- **What is needed**:
Copy the material below word for word, starting from its first line and stopping after the line that contains "Action: pos(273,239)".

--- Record extracts ---

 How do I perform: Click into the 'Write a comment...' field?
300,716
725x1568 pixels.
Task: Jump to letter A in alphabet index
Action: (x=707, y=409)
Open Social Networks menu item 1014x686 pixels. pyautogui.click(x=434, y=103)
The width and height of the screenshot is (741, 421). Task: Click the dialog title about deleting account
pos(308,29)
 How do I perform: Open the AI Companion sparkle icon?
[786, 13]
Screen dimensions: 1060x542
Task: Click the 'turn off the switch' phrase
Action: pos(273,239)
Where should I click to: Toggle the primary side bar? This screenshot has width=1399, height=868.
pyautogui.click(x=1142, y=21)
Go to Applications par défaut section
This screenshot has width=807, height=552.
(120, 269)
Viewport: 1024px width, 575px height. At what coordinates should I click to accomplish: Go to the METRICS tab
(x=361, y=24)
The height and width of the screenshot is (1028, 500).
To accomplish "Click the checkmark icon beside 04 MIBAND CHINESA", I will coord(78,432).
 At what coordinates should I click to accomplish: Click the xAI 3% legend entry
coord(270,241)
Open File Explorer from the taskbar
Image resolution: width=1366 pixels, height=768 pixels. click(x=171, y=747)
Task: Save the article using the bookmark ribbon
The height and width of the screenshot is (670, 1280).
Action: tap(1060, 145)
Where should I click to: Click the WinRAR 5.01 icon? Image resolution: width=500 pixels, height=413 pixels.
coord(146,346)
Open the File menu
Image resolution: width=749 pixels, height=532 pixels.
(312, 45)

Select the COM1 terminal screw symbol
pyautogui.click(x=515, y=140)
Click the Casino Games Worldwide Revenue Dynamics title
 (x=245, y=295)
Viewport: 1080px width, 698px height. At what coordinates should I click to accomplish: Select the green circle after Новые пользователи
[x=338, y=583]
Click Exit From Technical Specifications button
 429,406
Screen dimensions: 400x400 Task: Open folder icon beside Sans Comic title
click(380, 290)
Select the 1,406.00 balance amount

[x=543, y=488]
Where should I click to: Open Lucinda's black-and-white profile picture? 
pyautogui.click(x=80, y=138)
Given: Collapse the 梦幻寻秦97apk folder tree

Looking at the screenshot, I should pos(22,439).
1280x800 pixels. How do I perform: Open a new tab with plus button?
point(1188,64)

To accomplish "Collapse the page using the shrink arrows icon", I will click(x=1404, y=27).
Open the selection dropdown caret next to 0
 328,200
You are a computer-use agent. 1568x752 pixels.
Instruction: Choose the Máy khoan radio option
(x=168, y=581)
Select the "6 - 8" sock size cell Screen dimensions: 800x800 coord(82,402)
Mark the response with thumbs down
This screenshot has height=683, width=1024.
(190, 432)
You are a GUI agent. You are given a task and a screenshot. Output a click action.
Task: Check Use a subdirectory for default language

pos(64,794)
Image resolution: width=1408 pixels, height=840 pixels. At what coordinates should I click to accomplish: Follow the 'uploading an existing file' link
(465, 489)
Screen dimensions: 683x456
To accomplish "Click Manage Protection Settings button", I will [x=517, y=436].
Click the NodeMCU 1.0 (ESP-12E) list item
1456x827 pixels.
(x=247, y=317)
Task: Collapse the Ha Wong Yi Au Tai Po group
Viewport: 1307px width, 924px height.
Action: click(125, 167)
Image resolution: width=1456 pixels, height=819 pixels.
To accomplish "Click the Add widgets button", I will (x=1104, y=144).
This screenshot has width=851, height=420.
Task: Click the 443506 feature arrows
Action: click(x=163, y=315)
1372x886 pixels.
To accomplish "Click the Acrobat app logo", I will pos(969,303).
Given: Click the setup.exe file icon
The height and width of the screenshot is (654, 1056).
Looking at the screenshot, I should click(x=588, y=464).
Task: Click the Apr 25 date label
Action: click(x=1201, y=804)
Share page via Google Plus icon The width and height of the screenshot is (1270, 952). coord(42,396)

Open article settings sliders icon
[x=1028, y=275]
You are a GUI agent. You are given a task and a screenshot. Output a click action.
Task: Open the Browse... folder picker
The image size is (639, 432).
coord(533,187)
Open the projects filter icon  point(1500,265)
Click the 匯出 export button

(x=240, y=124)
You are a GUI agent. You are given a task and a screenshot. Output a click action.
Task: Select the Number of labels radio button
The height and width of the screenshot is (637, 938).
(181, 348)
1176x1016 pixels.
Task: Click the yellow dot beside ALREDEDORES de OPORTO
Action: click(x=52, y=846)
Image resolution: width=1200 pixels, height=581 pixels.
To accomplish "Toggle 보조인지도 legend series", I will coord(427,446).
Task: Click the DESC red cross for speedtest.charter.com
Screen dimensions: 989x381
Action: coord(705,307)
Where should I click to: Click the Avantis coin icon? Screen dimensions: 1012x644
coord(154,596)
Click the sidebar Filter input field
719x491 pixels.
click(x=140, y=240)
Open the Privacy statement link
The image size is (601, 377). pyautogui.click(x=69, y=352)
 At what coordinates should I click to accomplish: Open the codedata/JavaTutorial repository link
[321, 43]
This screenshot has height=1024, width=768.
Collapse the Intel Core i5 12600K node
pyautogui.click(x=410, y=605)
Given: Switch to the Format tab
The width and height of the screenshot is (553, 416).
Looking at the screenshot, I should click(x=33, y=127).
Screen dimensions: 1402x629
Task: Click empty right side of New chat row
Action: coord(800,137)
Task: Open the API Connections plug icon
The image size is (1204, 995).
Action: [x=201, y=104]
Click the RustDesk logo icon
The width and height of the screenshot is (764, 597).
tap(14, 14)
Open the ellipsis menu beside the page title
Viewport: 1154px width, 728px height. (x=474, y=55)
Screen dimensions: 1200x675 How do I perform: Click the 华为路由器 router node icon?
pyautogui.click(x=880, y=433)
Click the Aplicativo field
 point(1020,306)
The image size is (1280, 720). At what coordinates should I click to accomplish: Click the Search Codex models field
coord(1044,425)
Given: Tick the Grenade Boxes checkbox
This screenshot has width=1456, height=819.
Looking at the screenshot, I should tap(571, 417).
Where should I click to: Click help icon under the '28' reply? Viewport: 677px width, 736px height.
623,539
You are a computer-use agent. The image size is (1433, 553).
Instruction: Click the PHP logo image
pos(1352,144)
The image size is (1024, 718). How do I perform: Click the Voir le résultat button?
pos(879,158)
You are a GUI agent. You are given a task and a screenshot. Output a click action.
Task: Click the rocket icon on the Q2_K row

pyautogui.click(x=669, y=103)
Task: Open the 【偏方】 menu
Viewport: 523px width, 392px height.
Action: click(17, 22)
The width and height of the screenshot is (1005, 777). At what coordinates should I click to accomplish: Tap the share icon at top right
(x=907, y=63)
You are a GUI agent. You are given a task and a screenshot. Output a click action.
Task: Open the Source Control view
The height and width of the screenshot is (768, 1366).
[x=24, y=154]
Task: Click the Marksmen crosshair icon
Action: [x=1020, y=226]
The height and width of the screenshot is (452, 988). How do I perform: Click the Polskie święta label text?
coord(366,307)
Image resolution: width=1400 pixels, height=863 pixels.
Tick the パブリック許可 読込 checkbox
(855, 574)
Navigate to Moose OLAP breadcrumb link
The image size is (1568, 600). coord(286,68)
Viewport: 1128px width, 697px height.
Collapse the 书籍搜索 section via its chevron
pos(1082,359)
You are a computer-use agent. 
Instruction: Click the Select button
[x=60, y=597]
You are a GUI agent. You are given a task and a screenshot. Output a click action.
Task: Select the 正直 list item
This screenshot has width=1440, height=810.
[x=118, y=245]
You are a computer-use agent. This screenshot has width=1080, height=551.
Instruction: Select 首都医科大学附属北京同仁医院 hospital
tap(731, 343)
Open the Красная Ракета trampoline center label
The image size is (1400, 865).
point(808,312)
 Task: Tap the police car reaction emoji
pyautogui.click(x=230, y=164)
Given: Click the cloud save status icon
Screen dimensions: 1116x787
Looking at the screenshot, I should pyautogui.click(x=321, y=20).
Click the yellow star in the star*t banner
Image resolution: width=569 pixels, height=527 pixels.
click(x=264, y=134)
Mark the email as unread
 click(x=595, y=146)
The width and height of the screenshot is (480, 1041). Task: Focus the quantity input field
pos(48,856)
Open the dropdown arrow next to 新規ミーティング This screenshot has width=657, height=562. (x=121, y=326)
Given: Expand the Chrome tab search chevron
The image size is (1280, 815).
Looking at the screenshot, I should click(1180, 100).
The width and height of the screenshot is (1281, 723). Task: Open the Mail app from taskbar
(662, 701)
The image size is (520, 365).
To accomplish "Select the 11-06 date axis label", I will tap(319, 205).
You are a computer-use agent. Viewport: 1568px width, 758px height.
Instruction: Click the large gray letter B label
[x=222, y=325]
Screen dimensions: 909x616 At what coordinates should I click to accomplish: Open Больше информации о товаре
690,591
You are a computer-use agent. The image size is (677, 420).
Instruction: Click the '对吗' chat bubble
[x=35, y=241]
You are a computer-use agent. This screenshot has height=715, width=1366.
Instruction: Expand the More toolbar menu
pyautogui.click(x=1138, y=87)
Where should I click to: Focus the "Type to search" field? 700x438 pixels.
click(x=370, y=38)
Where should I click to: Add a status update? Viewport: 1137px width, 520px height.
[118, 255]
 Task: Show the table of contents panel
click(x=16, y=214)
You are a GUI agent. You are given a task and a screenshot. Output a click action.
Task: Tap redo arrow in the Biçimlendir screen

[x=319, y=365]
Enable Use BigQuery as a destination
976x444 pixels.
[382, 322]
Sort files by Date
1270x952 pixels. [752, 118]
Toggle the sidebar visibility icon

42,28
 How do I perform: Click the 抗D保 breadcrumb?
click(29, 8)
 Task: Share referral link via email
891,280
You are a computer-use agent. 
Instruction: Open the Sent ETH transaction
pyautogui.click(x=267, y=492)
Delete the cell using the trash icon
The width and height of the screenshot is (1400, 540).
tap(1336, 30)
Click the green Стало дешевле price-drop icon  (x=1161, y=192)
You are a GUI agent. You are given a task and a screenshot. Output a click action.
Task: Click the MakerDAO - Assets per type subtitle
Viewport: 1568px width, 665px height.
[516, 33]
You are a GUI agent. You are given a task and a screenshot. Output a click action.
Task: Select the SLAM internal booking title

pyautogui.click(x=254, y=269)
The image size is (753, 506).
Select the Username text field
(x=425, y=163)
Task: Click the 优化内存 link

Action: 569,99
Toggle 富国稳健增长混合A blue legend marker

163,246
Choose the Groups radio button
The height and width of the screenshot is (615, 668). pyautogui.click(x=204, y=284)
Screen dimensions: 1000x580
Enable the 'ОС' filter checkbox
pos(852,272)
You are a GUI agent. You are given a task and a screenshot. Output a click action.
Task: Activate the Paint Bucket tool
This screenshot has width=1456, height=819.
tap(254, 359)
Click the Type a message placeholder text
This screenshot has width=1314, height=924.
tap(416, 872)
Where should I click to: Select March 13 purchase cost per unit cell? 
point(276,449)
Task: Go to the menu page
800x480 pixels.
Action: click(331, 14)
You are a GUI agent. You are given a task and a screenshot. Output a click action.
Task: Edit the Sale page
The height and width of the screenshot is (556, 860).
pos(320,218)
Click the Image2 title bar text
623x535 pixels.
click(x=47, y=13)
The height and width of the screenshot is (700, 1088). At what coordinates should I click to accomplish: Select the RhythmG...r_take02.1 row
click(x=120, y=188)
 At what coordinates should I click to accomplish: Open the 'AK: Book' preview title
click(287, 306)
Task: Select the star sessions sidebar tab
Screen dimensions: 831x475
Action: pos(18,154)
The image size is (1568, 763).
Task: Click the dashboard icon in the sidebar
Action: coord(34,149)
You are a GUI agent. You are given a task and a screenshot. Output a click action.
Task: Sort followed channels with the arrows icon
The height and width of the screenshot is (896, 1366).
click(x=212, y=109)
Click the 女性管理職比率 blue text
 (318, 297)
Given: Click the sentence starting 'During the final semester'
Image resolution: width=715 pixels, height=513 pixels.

---

- **Result**:
 How do I perform: Click into the 'Write a comment...' field?
300,716
725x1568 pixels.
Task: Jump to letter A in alphabet index
Action: (x=707, y=409)
Open Social Networks menu item 1014x686 pixels. pyautogui.click(x=434, y=103)
The width and height of the screenshot is (741, 421). Task: Click the dialog title about deleting account
pos(308,29)
 How do I perform: Open the AI Companion sparkle icon?
[786, 13]
Screen dimensions: 1060x542
Task: Click the 'turn off the switch' phrase
Action: pos(273,239)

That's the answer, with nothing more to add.